'We Had To Educate Oracle About Our Contract,' CIO Says After Big Red Audit

A retired CIO has offered advice in dealing with Oracle audits: the vendor will try to work from its current licensing policies, yet users should stick to their contracts with the global tech giant.

"We had to educate them [Oracle] on our arrangement and we had to set our posture based on the Ts and Cs of the signed agreements, not on what their current arrangements [are]," said Michael Cahoon, who recently left the role of CIO at international consumer and industrial products company JM Huber.

A user of Oracle since the 1980s, the company was on the receiving end of an audit from the enterprise application and database supplier in 2019. With a long history with Oracle, some of the relevant contract arrangements went back to 1999, Cohoon told a webinar hosted by Palisade Compliance, a specialist advisory company helping clients deal with Oracle licenses.

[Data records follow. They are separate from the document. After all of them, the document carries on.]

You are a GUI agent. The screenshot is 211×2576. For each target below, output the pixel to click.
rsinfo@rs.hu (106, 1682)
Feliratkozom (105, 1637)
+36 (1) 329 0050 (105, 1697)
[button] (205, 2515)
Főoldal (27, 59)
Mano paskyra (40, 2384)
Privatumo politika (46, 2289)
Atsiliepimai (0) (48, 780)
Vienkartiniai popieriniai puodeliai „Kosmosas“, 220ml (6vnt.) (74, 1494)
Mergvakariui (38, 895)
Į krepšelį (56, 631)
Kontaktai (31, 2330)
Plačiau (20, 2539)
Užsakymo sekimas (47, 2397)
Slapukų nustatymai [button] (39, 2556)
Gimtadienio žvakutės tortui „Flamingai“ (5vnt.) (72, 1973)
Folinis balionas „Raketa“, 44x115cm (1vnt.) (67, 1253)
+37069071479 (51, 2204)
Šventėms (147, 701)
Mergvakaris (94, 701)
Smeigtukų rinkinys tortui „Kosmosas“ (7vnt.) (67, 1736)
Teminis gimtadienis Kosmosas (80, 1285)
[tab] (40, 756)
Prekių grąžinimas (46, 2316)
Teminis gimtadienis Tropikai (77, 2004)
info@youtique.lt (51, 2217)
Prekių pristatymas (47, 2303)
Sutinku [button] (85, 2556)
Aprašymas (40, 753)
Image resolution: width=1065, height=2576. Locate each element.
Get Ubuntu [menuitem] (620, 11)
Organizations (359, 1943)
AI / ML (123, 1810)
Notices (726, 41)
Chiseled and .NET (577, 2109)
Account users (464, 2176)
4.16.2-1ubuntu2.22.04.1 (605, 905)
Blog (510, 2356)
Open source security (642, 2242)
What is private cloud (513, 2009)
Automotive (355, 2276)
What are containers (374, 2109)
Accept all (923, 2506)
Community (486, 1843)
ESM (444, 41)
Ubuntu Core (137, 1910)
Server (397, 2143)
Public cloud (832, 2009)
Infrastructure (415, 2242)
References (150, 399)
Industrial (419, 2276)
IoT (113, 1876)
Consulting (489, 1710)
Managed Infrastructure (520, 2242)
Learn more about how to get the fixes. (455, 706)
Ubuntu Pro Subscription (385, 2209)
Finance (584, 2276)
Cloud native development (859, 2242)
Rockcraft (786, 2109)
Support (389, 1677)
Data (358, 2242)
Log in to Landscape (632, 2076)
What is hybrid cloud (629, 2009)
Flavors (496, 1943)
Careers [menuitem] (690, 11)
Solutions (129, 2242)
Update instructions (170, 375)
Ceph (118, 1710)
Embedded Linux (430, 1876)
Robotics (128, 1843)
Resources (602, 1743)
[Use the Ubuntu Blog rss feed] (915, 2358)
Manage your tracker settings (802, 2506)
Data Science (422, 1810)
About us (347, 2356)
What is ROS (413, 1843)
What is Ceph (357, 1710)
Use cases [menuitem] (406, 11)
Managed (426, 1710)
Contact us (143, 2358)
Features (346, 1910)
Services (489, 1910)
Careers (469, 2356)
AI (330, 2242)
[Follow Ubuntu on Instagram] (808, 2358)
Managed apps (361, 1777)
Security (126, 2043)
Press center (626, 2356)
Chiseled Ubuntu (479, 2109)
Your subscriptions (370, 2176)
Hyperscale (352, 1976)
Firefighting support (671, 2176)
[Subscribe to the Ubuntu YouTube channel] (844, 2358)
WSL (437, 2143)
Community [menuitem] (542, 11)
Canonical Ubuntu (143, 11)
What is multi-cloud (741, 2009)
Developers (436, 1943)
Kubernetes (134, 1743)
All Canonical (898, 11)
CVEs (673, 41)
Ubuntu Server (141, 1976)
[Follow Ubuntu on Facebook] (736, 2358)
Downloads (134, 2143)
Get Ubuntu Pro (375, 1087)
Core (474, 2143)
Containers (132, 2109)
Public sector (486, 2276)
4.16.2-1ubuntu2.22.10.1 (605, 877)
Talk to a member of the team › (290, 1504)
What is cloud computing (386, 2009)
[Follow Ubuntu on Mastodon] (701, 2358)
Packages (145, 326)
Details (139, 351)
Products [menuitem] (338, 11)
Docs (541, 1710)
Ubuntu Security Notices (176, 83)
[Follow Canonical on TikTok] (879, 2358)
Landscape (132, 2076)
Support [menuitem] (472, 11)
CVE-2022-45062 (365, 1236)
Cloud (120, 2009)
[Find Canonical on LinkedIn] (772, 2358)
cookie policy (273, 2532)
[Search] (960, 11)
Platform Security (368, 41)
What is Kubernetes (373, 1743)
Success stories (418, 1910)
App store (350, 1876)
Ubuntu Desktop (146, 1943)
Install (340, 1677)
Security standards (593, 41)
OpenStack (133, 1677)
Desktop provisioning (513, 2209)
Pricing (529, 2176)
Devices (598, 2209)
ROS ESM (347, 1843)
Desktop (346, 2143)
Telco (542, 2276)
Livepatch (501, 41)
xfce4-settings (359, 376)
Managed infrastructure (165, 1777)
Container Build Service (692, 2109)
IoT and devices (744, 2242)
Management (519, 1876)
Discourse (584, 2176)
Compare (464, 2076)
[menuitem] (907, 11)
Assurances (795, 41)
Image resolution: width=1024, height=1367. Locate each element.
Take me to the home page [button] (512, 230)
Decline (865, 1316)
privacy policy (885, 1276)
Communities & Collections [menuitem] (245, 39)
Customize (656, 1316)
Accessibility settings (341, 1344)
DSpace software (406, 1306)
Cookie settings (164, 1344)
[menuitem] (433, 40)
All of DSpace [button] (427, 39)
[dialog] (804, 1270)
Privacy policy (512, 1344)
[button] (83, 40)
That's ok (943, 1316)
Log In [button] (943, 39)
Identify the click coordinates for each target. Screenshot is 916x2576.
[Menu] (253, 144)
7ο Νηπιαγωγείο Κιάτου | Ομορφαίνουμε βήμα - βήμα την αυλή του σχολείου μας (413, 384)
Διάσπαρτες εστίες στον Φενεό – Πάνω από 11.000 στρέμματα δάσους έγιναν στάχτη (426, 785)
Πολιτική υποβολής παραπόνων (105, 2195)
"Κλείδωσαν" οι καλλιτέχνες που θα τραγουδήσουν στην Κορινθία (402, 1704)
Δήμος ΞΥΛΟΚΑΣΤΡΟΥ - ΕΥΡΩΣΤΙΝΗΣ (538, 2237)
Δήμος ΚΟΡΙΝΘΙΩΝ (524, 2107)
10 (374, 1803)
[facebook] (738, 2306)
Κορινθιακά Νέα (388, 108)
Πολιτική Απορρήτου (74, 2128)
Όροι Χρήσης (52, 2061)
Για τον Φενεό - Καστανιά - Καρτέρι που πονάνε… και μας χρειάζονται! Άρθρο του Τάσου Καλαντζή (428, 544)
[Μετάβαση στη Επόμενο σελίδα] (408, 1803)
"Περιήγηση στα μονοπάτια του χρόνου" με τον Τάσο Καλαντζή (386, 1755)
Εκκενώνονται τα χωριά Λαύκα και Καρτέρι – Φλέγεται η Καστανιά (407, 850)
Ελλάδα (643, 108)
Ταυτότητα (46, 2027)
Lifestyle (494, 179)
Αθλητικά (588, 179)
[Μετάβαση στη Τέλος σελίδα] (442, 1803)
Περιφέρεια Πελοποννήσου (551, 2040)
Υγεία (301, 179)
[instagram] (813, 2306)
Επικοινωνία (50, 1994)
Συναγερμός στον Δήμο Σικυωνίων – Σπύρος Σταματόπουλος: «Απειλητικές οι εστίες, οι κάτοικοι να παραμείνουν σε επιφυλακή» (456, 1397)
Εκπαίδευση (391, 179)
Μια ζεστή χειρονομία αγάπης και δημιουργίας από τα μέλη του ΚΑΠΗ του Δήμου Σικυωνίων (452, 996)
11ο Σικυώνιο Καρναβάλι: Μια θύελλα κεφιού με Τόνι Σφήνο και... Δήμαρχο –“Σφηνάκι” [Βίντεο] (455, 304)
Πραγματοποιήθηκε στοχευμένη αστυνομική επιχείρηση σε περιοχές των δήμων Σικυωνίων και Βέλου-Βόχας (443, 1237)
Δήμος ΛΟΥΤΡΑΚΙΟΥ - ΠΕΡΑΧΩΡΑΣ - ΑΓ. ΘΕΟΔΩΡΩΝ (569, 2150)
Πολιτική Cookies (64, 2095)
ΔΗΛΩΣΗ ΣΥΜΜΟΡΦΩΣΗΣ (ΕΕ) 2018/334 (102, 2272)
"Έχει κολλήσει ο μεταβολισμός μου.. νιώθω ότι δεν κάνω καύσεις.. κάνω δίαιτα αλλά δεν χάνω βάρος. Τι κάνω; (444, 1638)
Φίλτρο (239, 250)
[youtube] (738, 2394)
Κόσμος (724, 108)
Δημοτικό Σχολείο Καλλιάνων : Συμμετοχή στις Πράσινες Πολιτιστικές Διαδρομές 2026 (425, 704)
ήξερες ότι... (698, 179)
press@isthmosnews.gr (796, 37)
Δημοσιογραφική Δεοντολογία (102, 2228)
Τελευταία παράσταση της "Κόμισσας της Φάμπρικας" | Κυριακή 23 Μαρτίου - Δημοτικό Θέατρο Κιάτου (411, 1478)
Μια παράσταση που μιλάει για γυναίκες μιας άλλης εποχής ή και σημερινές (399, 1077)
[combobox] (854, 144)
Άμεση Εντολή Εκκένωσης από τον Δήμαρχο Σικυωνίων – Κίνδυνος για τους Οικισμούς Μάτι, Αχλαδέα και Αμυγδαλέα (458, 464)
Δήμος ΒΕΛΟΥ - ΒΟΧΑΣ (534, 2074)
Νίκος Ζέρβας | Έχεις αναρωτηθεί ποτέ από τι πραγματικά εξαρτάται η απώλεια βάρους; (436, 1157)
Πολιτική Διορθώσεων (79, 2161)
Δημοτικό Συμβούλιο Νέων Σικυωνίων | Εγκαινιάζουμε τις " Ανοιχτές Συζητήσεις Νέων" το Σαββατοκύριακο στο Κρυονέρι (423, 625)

"They had in their mind what the licensing agreements were and they were not based on our agreements or our contracts. We had a 1999 agreement, but they wanted to measure us against you know, 2019 licensing arrangements. So there was a there was a bit of disconnect on expectations," he told the audience.

"It was always our intent to be compliant with our license agreements. It's a part of our ethical fabric," he said.

Dan DeVenio, Palisade Compliance chief client officer, added that customers should take their time over this process, and not allow Oracle to dictate the pace.

"The two things that are contractually obligated: be in compliance and they have the right to audit you. Everything else they tell you to do is subject to interpretation, including the speed of doing things. We always suggest that you take control [of the timetable]. In most cases, people don't understand that you have 45 days before you have to meet with Oracle from the day you get the letter," he said.

"A lot of times Oracle send a letter and the next day someone will call you and say you have to run the [licensing audit] scripts. What you want to do is understand where you are before you give any data to Oracle," he said.

DeVenio warned users that for Oracle, auditing was a revenue generation exercise, and one which might generate up to $3 billion a year.

In the end, Cahoon said, JM Huber managed to get "within a few licenses of being compliant" after the 2019 audit. But it also took the opportunity to prepare for the next quizzing from Oracle.

Oracle began charging for Java, which it acquired in the Sun Microsystems merger, in 2019. Earlier last year, it made changes to the Oracle Java SE subscription model, basing it on a per-employee metric many said would increase costs for users. For example, Gartner estimated the new subscription model to be two to five times more expensive than the legacy model.

Cohoon said: "When we begin to see some communication on Oracle changing its license and begin to hear some noise in the industry about them becoming very aggressive in auditing, we took a proactive approach."

The IT team wanted to understand how it was using Java and where it might be exposed through third-party software. It also looked at alternative architectures and development environments to Oracle Java.

"We decided that we had a minimal amount [of Java]. We came up with a non-Oracle based architecture for development and we implemented a policy that pointed towards the other development platform and we evaluated methods to discourage or prevent the download of Java software," he said.